Insurers and health plans said the message from physician groups adn hospitals has come through loud and clear. But, they added, there’s only so much managed care organizations can do.

“We definitely have seen more physicians scrutinizing contracts, examining parts of contracts that they wouldn’t have noted before,” said Chris Bruzzo, spokesman for Regence BlueShield in Seattle. He noted that the insurer employs a physician ombudsman to help settle disputes about claims denial, reimbursement and other issues.

But the relationship between physicians and payers is just one part of the struggle over reimbursement, cost containment and profits. Physicians and hospitals have complained that while health plans and insurers have been enjoying double-digit premium increases, those same payers have refused to raise reimbursements for the people providing care.

Sam Ho, MD, vice president and corporate medical director at PacifiCare Health Systems, in Santa Ana, Calif., said that employers have only recently reconciled themselves to higher premiums, as medical inflation—due to costly new pharmaceuticals and high-tech services—highlights the need for bigger premium increases. He noted that PacifiCare is now negotiating 11% to 15% premium increases.

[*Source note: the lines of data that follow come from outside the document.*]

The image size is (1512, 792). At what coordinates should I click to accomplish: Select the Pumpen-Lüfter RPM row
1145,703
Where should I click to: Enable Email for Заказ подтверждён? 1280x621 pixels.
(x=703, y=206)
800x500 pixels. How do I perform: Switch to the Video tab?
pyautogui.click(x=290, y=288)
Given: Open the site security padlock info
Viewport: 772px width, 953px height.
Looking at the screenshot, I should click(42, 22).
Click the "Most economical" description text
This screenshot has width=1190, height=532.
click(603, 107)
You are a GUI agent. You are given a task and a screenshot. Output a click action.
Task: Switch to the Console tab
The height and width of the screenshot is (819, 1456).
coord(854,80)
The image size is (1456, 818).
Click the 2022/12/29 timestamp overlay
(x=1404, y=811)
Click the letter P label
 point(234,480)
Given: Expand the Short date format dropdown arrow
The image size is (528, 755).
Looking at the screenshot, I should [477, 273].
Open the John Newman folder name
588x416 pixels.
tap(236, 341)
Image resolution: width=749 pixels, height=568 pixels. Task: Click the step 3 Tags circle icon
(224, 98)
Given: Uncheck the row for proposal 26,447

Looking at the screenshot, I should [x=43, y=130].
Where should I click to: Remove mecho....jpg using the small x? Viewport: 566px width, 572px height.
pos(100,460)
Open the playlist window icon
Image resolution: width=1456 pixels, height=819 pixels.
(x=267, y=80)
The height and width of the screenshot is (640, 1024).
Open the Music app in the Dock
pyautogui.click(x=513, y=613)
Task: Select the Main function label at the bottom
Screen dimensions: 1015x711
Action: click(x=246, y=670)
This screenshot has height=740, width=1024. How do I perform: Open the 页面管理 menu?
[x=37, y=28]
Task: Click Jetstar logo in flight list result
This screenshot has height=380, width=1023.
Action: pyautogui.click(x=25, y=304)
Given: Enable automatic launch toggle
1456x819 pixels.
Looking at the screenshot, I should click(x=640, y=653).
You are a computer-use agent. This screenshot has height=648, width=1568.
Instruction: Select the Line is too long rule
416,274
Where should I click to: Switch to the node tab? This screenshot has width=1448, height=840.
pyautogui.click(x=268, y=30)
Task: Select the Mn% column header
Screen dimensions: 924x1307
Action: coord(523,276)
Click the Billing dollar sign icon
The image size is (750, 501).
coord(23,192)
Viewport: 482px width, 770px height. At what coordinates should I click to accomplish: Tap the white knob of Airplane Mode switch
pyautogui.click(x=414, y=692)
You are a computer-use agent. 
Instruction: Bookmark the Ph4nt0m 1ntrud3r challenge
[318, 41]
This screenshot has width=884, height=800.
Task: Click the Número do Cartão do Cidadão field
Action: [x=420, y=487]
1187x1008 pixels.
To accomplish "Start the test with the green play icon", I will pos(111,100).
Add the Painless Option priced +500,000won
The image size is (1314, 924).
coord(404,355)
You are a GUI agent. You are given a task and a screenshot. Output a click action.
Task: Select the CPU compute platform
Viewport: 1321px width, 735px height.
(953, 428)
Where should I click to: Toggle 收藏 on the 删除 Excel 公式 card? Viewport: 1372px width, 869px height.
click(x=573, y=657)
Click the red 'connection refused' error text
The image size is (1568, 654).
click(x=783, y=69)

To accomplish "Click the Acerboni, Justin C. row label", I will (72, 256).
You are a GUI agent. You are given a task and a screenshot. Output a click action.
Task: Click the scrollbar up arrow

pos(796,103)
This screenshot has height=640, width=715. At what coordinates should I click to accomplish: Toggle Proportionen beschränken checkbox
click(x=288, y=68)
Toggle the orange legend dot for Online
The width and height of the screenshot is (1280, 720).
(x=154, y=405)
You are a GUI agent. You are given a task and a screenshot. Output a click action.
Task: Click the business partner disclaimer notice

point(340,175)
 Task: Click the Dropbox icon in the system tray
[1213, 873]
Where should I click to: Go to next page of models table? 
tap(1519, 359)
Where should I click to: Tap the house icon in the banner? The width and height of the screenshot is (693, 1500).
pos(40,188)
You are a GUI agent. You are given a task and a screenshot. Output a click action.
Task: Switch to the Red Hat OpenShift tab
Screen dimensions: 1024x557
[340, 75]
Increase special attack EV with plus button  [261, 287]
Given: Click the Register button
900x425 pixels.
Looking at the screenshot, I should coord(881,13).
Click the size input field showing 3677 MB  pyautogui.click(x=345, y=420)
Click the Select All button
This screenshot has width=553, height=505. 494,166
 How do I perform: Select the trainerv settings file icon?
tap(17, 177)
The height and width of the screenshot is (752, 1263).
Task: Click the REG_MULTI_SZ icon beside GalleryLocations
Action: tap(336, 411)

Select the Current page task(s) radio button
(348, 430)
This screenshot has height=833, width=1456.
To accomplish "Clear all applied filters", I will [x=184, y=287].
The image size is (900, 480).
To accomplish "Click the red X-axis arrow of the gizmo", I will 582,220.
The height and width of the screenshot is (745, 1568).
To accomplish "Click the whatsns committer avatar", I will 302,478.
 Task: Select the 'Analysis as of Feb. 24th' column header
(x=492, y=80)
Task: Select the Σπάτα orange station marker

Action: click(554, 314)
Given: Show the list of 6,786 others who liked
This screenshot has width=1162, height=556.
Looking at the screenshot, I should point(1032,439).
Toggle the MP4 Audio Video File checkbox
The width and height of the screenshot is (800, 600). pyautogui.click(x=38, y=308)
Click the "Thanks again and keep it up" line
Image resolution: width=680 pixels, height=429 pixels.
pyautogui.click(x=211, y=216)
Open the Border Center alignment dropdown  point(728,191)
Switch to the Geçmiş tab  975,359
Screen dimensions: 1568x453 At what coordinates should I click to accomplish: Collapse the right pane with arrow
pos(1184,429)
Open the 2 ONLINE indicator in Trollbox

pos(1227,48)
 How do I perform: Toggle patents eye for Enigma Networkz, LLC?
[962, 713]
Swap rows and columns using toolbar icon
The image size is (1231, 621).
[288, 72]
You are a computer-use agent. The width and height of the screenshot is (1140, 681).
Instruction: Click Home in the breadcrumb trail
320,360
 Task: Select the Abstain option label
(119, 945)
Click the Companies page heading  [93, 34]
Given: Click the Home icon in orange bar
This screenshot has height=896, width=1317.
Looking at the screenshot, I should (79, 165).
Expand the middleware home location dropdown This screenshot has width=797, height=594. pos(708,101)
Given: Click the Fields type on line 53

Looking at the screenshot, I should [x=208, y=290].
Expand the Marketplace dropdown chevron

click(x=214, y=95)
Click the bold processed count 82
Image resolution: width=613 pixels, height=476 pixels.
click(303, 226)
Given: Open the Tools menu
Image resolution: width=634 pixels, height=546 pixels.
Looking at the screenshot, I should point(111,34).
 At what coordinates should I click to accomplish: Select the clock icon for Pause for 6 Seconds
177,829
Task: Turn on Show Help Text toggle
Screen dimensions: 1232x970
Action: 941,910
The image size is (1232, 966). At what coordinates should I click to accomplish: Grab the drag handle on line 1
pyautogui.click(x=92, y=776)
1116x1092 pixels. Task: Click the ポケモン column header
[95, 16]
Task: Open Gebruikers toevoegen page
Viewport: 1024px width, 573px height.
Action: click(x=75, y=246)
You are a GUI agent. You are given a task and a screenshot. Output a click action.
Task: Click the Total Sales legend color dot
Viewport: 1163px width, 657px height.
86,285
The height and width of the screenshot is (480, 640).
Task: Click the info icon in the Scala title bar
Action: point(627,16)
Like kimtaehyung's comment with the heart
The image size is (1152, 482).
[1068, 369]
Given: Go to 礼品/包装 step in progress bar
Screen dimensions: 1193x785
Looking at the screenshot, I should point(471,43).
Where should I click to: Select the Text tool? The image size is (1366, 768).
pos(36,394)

Dr. Reinhardt from Princeton predicted that as premiums rise, providers will win pay and other concessions that should relieve some of the last few years’ financial pressures. For physicians working with managed care, however, the pendulum can’t swing fast enough.

“Physicians are fed up," said William H. Mahood, FACP, a trustee of the AMA. "If they cannot find a way to deal with these managed care companies so they can practice medicine in the way they see fit and their patients want, then doctors will either switch careers or retire.”

Dr. Goldstone from Mid-Manhattan Medical Associates added: “Intelligent people are going to say, ‘Who needs this? I don’t want to become a glorified civil servant or an employee of an insurance company.’ Talented people will not go into the practice of medicine, or they’ll join for other reasons than it’s a great profession. And that’s a pity.”

William Hoffman is a freelance writer in Fairfax, Va.